The Emporium was a department store in Downtown Long Beach, California.

==Great Cash Bargain Store 1904–1905 at 332 Pine==
The Emporium's origins go back to Harry Brown and Stephen L. Powers, whose company S. L. Powers & Co. opened The Great Cash Bargain Store on July 28, 1904, at 32 Pine Street (later 332 Pine) in the then-new W. H. Martin Building.

==1st Emporium 1904–1907, 332 Pine==
On March 30, 1905, Powers changed the store name to The Emporium. In January 1907, this first "Emporium" closed.

Meanwhile, Henry D. Meyer of Pasadena who owned Meyer's Department Stores (also written Meyer or Meyers) in Pasadena, Holtville, and Hemet, opened a Long Beach branch at 151 Pine around 1905. In March 1908 T. Sundbye of Huntington Beach partnered with Meyer and the store was known as Meyer & Sundbye's.

==2nd Emporium 1909–1932==
===151 Pine===
Under Meyer's ownership, The Emporium would reopen again on July 31, 1909, this time at 151 Pine, which Meyer had operated as "Meyers Department Store".

===Broadway and Locust===
On March 29, 1912, The Emporium moved to a new building at the northwest corner of Broadway and Locust.

===Meyer sells to Ahlswede===
On May 1, 1914, Henry D. Meyer of Pasadena sold the store to Ed. Ahlswede who had operated a large dry goods store in Chicago, and his son Herbert F. Ahlswede (b. July 5, 1878, Chicago).

==Merger with Marti's==
In December 1932, The Emporium merged with Marti's department store, which as from December 30 operated at the former Emporium store at Broadway and Locust, now branded Marti's, and closed its old location at 4th and Pine. Marti's held a grand re-opening on January 12, 1933. Marti's in its advertising thanked its customers for their support despite the Great Depression, and in an advertisement profiled its new location: "Marti's New Store will be a Good Store Designed for the Masses without Frills and Fancies…but a Good Store" Nonetheless, Marti's closed for good shortly thereafter.

Excerpted data:
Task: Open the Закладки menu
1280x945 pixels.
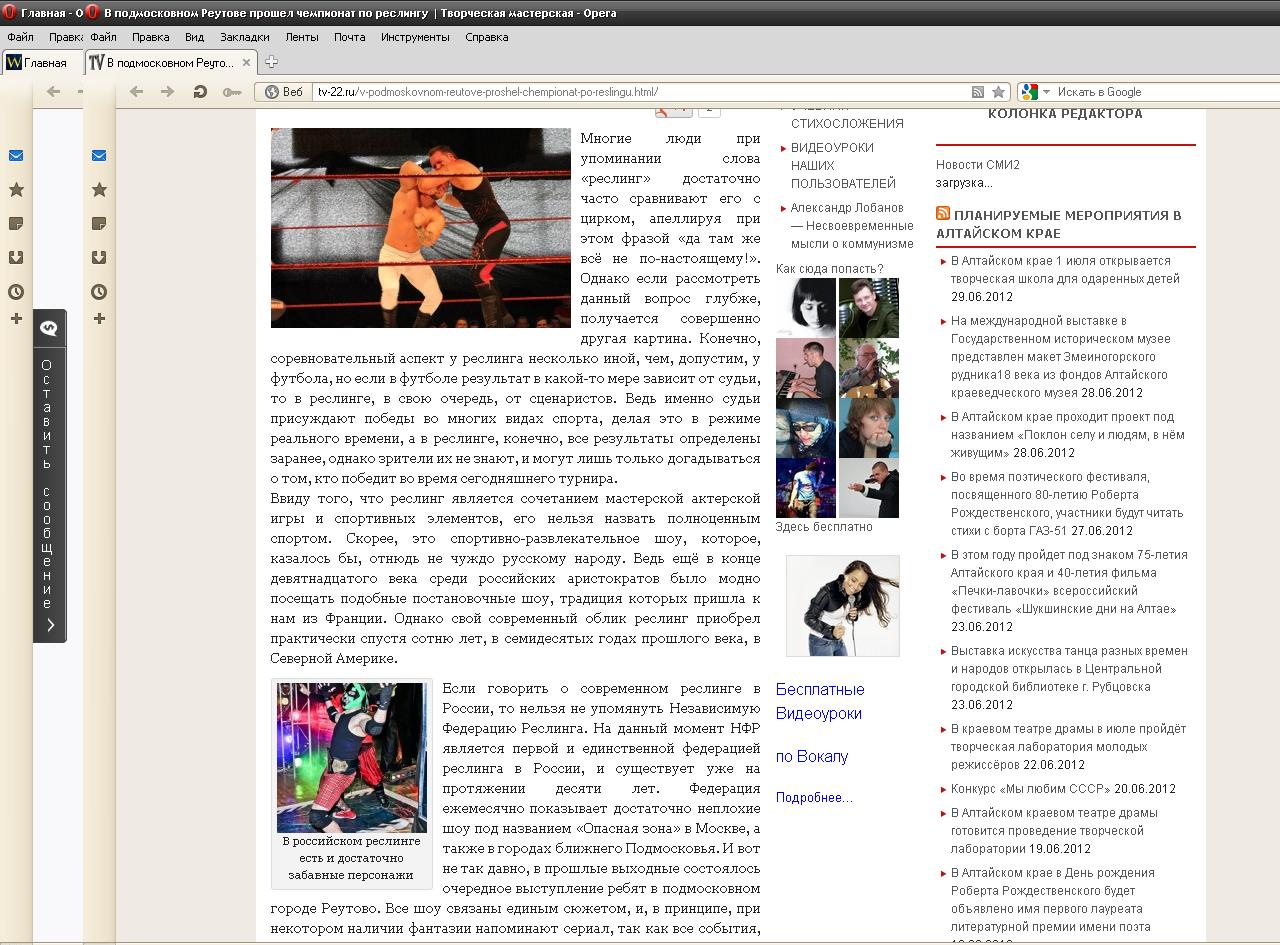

==

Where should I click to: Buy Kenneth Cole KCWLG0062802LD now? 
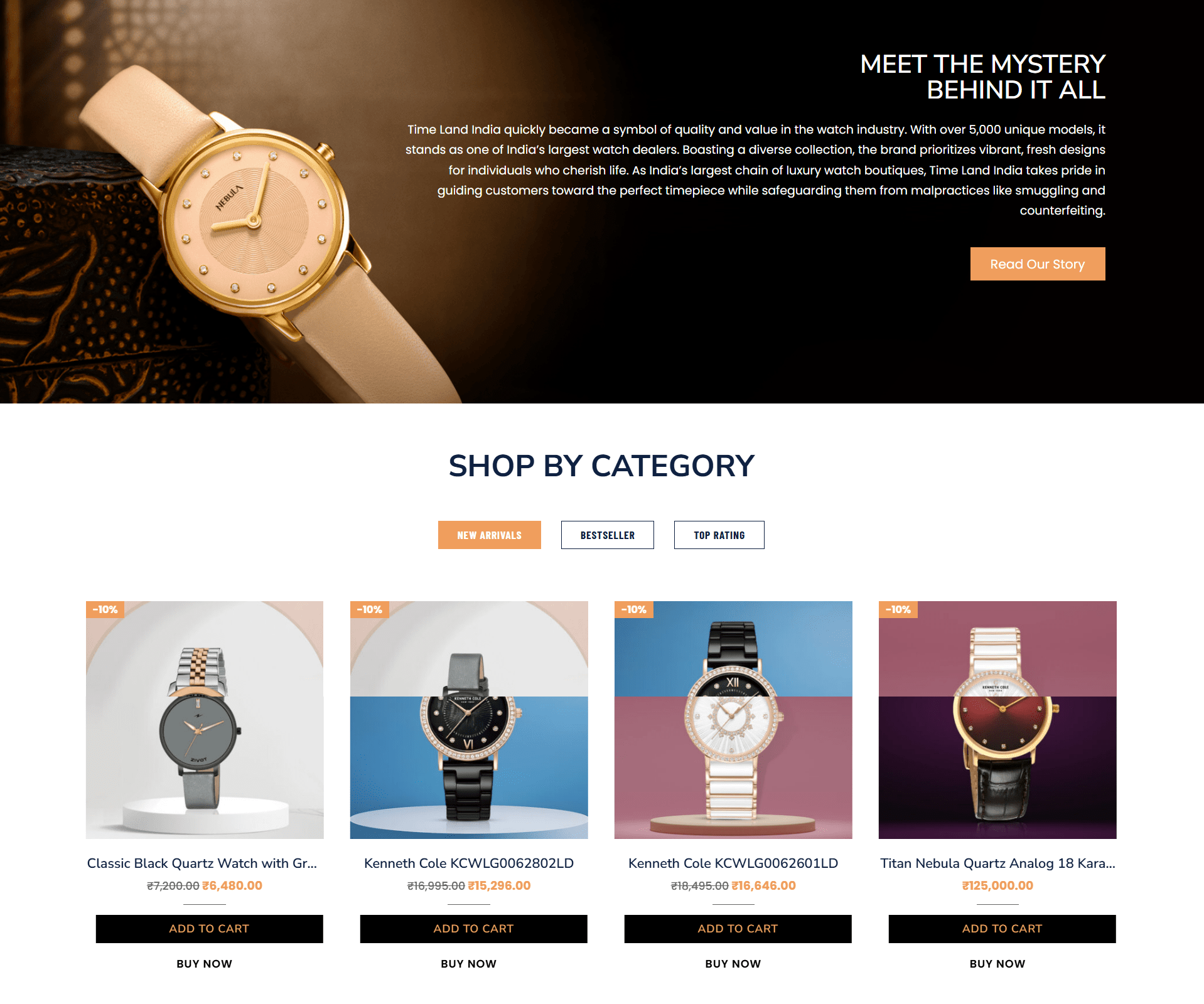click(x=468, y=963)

What needs to be done:
Rewrite the Long Beach department store text from "The Emporium was" to "Meyer & Sundbye's.", putting "Great Cash Discount Store" in place of "Great Cash Bargain Store".

Answer to this task:
The Emporium was a department store in Downtown Long Beach, California.

==Great Cash Discount Store 1904–1905 at 332 Pine==
The Emporium's origins go back to Harry Brown and Stephen L. Powers, whose company S. L. Powers & Co. opened The Great Cash Discount Store on July 28, 1904, at 32 Pine Street (later 332 Pine) in the then-new W. H. Martin Building.

==1st Emporium 1904–1907, 332 Pine==
On March 30, 1905, Powers changed the store name to The Emporium. In January 1907, this first "Emporium" closed.

Meanwhile, Henry D. Meyer of Pasadena who owned Meyer's Department Stores (also written Meyer or Meyers) in Pasadena, Holtville, and Hemet, opened a Long Beach branch at 151 Pine around 1905. In March 1908 T. Sundbye of Huntington Beach partnered with Meyer and the store was known as Meyer & Sundbye's.